Converting data to intelligence
Asset discovery is just the beginning of what hackers know about you. To determine the indicators of safety, you have to think of every aspect. What are the possible vulnerabilities that seen from outside? Are there any misconfigurations that are visible? Are there any leaks disclosed in hacker forums or paste sites? Are there any IP assets blacklisted because they were part of a botnet or spam propagation? All these information can be gathered from the cyberspace by asking the questions into right places. Once all these collected, it has to be converted to meaningful intelligence and be reported with easy-to-understand grades.
Prioritization of issues
Now, you have a holistic view of what hackers know about your company and an independent and objective measurement of your cyber security posture. What’s next? Fixing the cyber security posture.
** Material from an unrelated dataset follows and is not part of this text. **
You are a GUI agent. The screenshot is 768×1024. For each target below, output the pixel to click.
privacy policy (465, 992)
Since there are hundreds – even thousands- of findings, you need to prioritize the issues. Using a standard-based approach on grading now helps, because these standards provide severity levels along with detailed scores such as Common Vulnerability Scoring System (CVSS), Common Weakness Scoring System (CWSS), etc. You can draw a priority matrix for the findings to better determine on which ones to focus first.
Security Rating Service Providers
Any company can do measurement of their external cybersecurity posture with open source intelligence, but it would take time, manpower, and requires expertise. Thus many company prefers to work with security rating service providers like Black Kite.
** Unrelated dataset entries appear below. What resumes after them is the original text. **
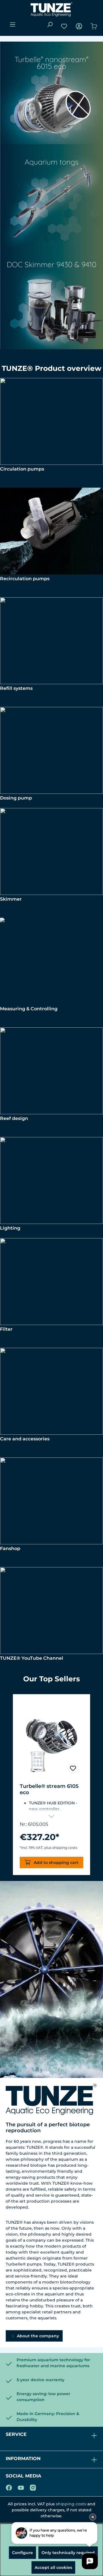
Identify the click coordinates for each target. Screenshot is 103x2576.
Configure (22, 2552)
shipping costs (71, 2504)
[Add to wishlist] (73, 1768)
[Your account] (79, 26)
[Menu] (12, 24)
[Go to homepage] (51, 9)
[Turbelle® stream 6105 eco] (51, 1740)
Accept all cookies (53, 2567)
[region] (51, 1784)
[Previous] (7, 1785)
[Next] (96, 1785)
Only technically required (68, 2552)
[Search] (50, 24)
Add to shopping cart (55, 1862)
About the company (37, 2335)
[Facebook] (9, 2486)
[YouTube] (21, 2486)
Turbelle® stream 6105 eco (49, 1789)
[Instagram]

Security rating services provide continuous, independent, and quantitative technical analysis; and scoring for public-facing digital assets of organizational entities across geographies. The services gather data from public and private sources via non-intrusive means, analyze the data and then rate the target entity’s security posture using proprietary scoring methodologies. These tools can be used for internal security, for cyber insurance underwriting, for mergers and acquisitions, and for third-party risk assessments and monitoring, including geopolitical risk.
The platforms offered by SRS vendors are relatively easy to use. Purpose-built services are subscription-based, and most are operated by assessing from the “outside-in,” without the need to deploy equipment on-site or to configure devices. SRS vendors offer dashboards based on multiple security-relevant characteristics, providing customers with ongoing ratings of the relative security status of existing and potential partners. This is a convenient but incomplete way to monitor the security status of a large number of partners simultaneously.
The players in the market focus on publicly accessible data sources when performing vendor assessments and security benchmarking. Although each player has a different approach to analyze and evaluate the security posture of a company, all use similar resources and techniques to collect data. The difference mainly in coverage, grading methodology, and how they provide the data to users.